At the office where I work, three of the other members of the IT staff are logged into their computers all the time with accounts that are members of the domain administrators group.
I have serious concerns about being logged in with admin rights (either local or for the domain). As such, for everyday computer use, I use an account that just has regular user privelages. I also have an different account that is part of the domain admins group. I use this account when I need to do something that requires elevated privilages on my computer, one of the servers, or on another user's computer.

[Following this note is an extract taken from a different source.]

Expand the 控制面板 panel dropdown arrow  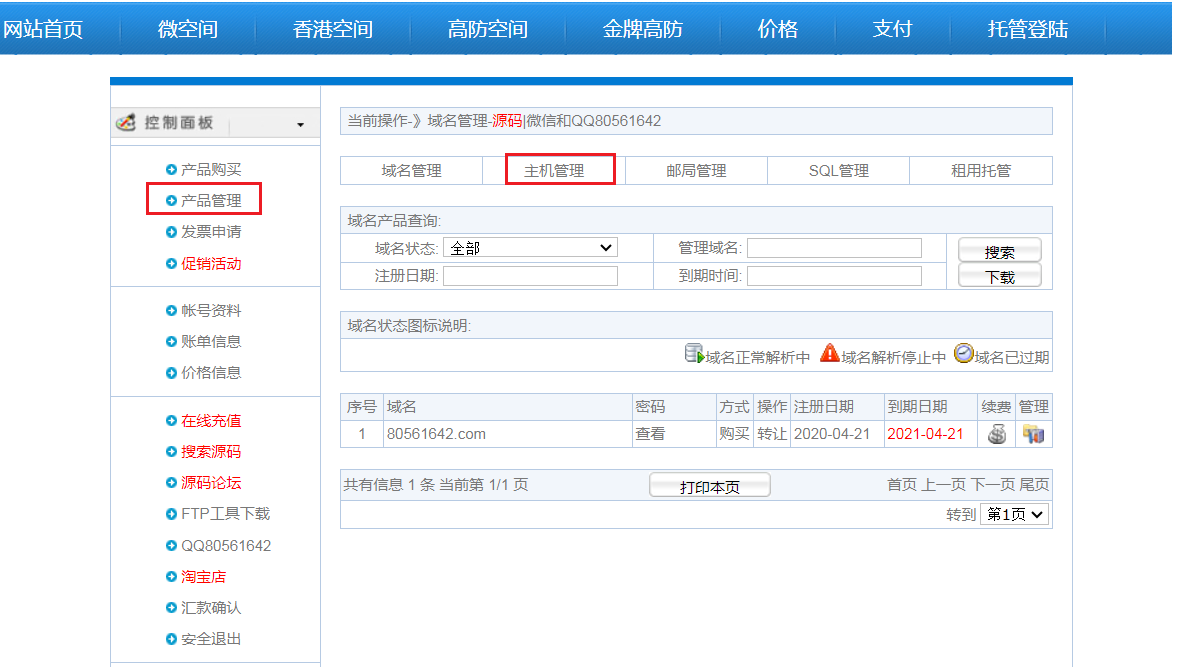300,125
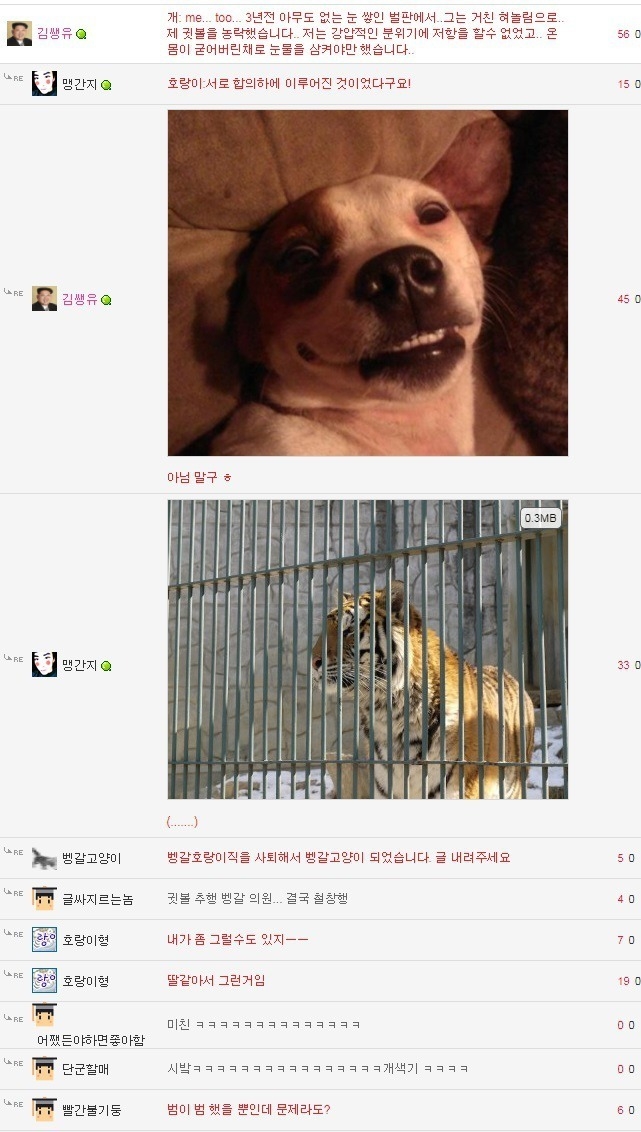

What is the best practice here? Should network admins be logged in with rights to the entire network all the time (or even their local computer for that matter)?
Best Answer
Absolute best-practice is to Live User, Work Root. The user you're logged in as when you hit refresh on Server Fault every 5 minutes should be a normal user. The one you use to diagnose Exchange routing problems should be Admin. Getting this separation can be hard, since in Windows at least it requires dual login-sessions and that means two computers in some way.
Why is this a best-practice? In part it's because I said so, and so do a lot of others. SysAdminning doesn't have a central body that sets best-practices in any kind of definitive way. In the last decade we've had some IT Security best-practices published suggesting that you only use elevated privs when you actually need them. some of the best-practice is set through the gestalt of experience by sysadmins over the last 40+ years. A paper from LISA 1993 (link), an example paper from SANS (link, a PDF), a section from SANS 'critical security controls' touches on this (link).